## PROBLEM
Count the lines below that contain the string "logo", treating uppercase and lowercase as different, and reply with that number alone.

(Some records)
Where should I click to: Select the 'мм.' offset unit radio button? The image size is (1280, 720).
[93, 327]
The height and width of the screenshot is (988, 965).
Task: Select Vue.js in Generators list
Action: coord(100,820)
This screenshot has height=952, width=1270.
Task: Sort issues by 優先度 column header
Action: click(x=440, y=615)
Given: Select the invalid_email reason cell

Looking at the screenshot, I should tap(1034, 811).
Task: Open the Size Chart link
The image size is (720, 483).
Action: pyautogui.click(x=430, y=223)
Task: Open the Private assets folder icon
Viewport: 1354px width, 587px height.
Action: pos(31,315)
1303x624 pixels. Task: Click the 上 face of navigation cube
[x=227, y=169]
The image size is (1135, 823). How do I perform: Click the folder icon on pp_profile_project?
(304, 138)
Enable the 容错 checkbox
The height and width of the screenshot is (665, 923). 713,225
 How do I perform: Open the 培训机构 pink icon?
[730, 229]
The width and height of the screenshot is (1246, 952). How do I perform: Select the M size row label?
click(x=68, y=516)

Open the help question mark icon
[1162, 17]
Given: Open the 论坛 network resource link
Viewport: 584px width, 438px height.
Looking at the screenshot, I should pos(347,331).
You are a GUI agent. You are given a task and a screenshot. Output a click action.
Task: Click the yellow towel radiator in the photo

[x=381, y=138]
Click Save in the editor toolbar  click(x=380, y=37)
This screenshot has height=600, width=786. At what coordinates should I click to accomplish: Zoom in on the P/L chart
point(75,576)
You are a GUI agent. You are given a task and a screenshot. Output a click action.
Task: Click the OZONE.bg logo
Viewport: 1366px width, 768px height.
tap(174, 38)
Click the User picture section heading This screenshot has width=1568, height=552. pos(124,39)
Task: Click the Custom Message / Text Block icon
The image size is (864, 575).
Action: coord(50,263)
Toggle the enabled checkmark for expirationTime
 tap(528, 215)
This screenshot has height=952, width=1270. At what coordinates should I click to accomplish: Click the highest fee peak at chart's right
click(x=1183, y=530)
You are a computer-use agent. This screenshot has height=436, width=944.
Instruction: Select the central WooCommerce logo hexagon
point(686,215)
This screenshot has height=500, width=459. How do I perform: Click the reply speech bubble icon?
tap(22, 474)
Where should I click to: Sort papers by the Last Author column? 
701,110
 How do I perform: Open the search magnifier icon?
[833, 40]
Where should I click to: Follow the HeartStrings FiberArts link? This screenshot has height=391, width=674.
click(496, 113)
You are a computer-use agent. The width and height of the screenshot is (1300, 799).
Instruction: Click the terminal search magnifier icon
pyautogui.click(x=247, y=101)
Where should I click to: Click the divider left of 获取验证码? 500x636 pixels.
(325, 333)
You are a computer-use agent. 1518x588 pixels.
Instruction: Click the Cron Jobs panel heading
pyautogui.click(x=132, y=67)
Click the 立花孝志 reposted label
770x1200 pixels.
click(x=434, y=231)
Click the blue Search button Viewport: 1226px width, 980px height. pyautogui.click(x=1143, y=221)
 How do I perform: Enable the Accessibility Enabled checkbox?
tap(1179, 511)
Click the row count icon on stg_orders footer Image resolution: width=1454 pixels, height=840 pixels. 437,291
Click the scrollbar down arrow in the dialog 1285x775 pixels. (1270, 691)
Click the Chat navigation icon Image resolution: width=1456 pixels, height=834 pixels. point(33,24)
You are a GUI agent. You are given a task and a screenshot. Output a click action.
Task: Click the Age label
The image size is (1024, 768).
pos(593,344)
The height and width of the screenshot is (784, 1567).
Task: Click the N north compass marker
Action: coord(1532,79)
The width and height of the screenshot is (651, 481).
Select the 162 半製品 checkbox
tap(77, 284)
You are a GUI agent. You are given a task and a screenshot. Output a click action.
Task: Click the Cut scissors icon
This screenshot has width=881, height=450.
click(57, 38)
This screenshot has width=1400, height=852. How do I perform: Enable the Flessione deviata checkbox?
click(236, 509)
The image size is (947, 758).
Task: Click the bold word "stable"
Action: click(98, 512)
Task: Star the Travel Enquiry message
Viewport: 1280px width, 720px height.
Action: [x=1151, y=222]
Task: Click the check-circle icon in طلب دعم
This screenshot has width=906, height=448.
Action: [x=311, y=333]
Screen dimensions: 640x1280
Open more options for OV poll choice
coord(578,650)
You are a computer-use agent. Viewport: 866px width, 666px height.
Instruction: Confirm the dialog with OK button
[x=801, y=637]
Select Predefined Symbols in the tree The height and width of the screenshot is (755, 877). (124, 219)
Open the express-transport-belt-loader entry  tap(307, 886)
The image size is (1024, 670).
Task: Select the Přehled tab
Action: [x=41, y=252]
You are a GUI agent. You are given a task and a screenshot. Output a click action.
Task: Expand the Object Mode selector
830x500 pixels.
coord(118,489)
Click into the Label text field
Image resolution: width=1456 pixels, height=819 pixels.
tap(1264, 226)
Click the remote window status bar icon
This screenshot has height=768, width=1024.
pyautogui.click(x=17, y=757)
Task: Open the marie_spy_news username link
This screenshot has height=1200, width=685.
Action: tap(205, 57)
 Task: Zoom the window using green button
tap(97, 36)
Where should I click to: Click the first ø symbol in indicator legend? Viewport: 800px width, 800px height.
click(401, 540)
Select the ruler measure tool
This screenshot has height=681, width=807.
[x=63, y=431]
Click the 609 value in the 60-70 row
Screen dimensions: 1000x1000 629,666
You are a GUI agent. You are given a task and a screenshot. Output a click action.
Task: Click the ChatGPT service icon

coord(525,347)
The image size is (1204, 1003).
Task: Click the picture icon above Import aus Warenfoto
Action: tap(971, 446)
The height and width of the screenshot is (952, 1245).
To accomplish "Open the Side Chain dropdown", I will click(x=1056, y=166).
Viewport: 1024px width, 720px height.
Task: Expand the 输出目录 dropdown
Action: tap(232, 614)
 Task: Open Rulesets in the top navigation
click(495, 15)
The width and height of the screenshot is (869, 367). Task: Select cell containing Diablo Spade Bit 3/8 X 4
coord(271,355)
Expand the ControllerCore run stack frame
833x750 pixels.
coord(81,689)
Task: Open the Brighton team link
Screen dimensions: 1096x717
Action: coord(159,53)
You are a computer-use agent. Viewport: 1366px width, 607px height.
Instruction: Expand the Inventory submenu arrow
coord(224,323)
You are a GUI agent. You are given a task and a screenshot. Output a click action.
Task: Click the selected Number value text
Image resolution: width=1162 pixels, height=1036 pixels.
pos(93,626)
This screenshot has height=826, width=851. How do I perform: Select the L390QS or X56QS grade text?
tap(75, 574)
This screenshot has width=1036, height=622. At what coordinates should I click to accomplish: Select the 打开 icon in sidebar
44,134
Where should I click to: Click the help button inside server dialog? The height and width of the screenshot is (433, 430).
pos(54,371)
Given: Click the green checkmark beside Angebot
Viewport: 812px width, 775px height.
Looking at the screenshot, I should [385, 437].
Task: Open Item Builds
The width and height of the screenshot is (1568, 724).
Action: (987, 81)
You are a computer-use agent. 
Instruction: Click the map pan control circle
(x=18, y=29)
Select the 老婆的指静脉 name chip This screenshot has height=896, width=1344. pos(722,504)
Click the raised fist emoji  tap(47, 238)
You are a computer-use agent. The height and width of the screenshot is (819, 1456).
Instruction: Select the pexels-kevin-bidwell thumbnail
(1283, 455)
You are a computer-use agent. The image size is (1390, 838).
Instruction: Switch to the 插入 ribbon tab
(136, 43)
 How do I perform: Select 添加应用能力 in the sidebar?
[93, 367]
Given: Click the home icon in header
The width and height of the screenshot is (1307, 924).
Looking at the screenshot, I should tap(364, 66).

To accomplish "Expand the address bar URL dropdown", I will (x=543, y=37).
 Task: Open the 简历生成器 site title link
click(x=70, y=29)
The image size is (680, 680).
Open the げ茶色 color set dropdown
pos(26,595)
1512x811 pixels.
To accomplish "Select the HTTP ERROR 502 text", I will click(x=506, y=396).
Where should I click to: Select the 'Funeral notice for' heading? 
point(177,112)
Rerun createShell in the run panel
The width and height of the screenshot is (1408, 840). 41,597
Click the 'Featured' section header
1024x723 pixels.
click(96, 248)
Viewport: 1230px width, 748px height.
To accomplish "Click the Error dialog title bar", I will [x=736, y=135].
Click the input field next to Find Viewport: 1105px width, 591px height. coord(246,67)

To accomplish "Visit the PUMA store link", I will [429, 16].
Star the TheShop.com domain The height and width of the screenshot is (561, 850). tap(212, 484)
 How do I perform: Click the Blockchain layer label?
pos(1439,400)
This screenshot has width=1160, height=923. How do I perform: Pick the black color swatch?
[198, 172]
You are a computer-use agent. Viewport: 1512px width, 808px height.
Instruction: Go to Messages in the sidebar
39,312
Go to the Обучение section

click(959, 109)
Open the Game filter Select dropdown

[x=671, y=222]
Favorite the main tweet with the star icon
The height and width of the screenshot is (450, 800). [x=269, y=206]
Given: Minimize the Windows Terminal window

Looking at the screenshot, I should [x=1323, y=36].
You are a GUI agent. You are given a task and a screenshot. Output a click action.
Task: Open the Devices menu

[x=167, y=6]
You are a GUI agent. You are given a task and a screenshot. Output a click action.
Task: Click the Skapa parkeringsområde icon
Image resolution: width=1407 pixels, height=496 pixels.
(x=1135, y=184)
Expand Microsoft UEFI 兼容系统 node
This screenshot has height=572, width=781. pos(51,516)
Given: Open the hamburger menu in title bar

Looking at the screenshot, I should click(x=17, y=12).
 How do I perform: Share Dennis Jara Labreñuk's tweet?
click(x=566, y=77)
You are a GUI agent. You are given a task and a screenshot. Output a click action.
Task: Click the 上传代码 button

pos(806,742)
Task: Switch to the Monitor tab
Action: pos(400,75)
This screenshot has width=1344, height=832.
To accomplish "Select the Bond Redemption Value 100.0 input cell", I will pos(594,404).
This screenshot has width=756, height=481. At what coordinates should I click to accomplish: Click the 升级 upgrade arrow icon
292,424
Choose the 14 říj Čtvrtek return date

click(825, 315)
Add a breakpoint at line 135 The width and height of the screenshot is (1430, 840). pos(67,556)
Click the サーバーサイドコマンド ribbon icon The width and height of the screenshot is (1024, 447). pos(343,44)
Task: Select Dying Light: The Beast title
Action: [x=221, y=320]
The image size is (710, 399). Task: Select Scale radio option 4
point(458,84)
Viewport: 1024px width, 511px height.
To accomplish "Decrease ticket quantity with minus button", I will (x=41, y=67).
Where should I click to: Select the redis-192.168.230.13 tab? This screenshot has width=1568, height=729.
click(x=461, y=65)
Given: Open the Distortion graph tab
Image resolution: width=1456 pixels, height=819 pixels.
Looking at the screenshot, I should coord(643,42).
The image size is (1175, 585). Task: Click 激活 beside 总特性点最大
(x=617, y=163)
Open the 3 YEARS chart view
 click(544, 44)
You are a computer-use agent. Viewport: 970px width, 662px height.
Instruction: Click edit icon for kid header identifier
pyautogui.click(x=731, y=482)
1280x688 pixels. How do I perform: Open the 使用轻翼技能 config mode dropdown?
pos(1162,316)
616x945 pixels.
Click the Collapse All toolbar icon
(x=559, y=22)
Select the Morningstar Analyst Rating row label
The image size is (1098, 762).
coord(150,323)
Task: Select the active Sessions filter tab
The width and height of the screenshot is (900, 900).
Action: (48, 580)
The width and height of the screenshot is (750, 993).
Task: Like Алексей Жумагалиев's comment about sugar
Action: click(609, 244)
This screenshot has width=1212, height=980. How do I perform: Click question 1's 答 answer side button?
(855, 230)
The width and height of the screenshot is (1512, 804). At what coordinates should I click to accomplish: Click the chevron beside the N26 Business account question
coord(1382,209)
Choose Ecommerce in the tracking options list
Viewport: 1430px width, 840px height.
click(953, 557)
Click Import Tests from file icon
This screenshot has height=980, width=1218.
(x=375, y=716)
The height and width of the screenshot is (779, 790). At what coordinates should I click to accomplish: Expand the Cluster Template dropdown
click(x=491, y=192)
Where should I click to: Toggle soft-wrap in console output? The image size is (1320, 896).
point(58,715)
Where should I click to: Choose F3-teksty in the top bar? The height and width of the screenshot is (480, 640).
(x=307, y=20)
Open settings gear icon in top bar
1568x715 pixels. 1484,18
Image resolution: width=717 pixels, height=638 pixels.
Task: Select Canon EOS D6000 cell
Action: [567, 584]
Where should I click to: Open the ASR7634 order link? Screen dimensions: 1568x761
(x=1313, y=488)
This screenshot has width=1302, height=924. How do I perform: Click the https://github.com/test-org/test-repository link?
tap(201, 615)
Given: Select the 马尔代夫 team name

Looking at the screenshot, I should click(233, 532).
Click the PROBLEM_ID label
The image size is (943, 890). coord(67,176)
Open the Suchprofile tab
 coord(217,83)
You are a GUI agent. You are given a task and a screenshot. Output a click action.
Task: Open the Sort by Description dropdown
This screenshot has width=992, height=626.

## REPLY TO THE EXERCISE
2